Statistical analysis

SPSS v.22.0 was used for data analysis. Categorical variables were expressed by numbers and rates, and continuous variables were described by means ± standard deviations. The differences in continuous variables between the two groups were analyzed using a t-test for normally distributed variables and a non-parametric test for non-normally distributed variables. Data normality was assessed by Shapiro-Wilk test before selecting parametric or non-parametric tests.The differences in categorical variables between the two groups were analyzed using Fisher’s exact test or chi-square test.

Results

Compared to the control group, the model group showed the following differences: TFRC protein decreased by 40% in VC vs.

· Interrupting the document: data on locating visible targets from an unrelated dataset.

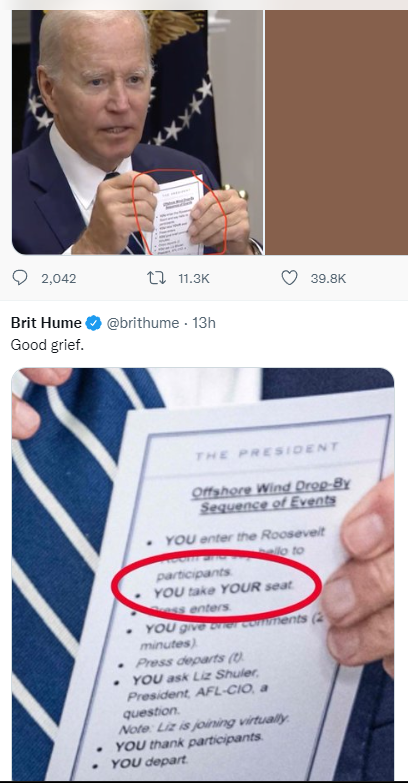Select the "Good grief." tweet text
Image resolution: width=408 pixels, height=783 pixels.
47,345
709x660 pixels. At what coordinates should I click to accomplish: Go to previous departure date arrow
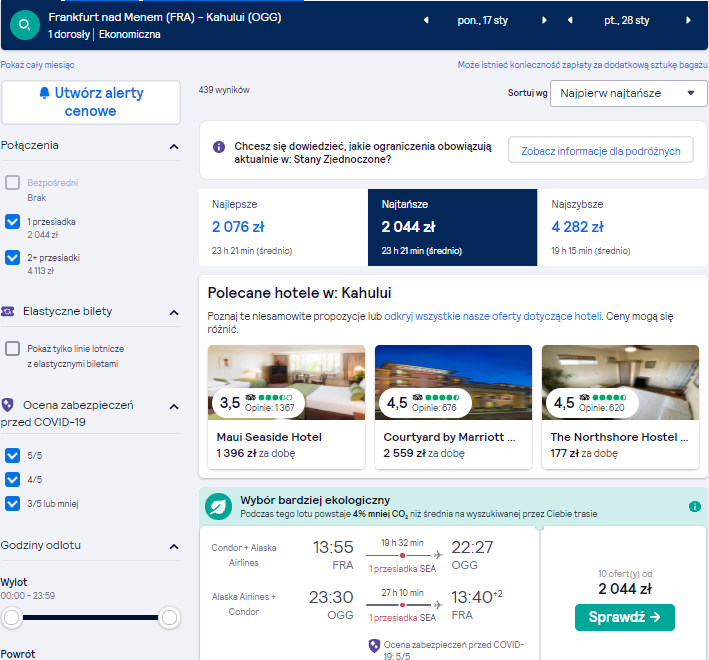coord(426,20)
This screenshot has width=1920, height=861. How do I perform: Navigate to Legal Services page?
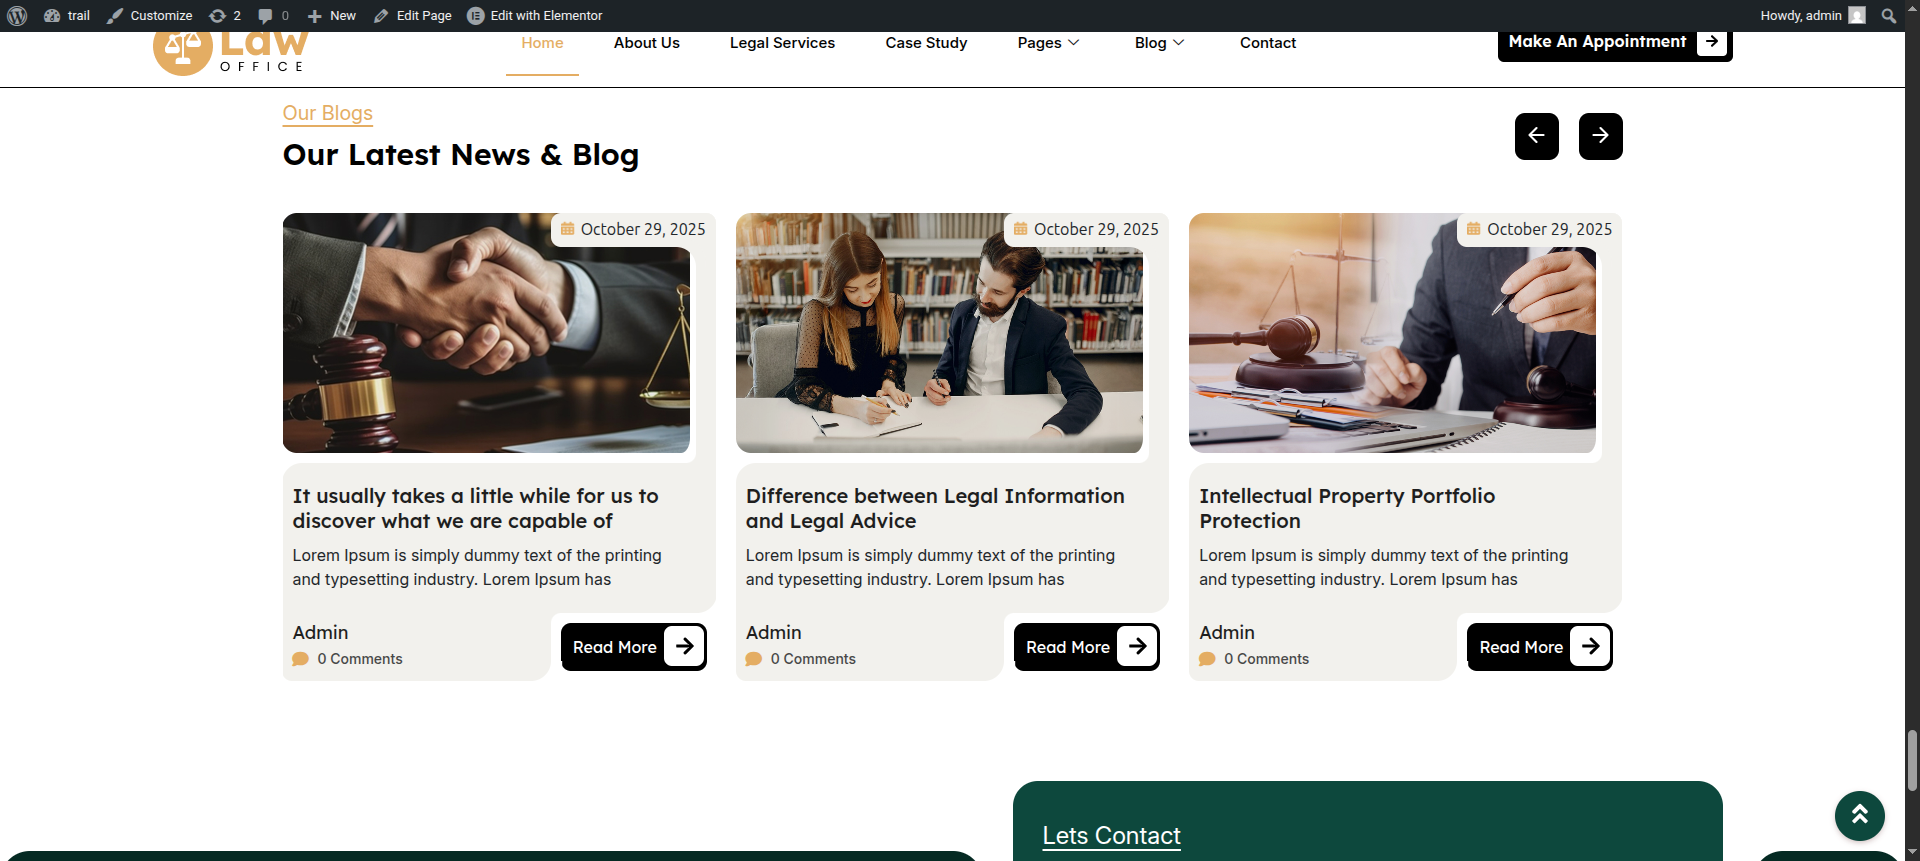[782, 43]
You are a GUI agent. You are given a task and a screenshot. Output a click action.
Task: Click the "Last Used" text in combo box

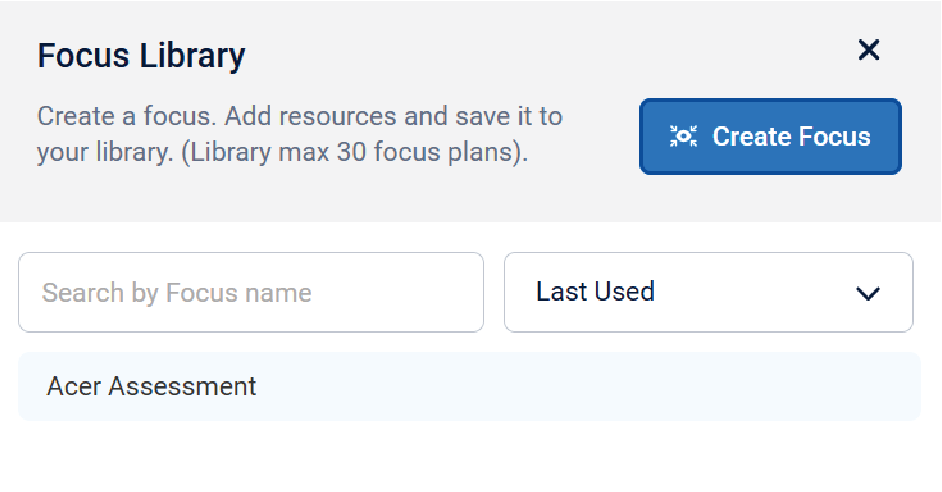(595, 292)
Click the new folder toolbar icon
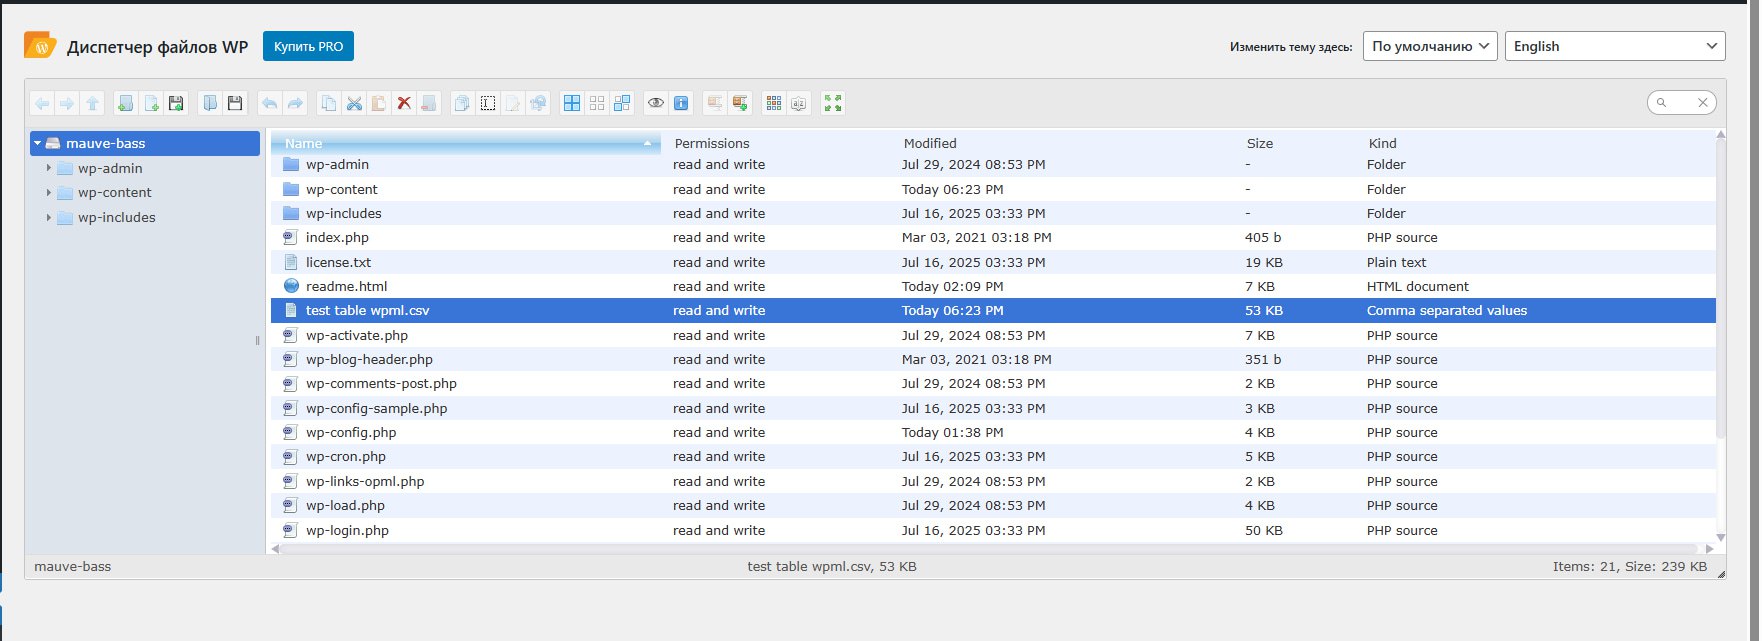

CON (p = 0.001, Fig 4); Mitochondrial potential (JC-1 aggregate/monomer ratio) dropped 2.5-fold (p < 0.001, Fig 3);m6A methyltransferase and recognition protein were upregulated((METTL3 ↑ 1.8-fold, METTL14 ↑ 2.1-fold; p < 0.01) and readers (YTHDF1 ↑ 1.5-fold, YTHDF3 ↑ 1.7-fold; p < 0.05)); TFRC expression was downregulated; overall m6A modification levels increased; the mitochondrial membrane potential decreased; ROS content increased; MDA content increased; Fe²⁺ content increased; GSH content decreased; GSH/GSSG ratio (indicating impaired antioxidant capacity) Multiple biochemical test results showed decreased mitochondrial membrane potential and GSH, as well as increased ROS, MDA, and Fe²⁺, suggesting increased ferroptosis (–7).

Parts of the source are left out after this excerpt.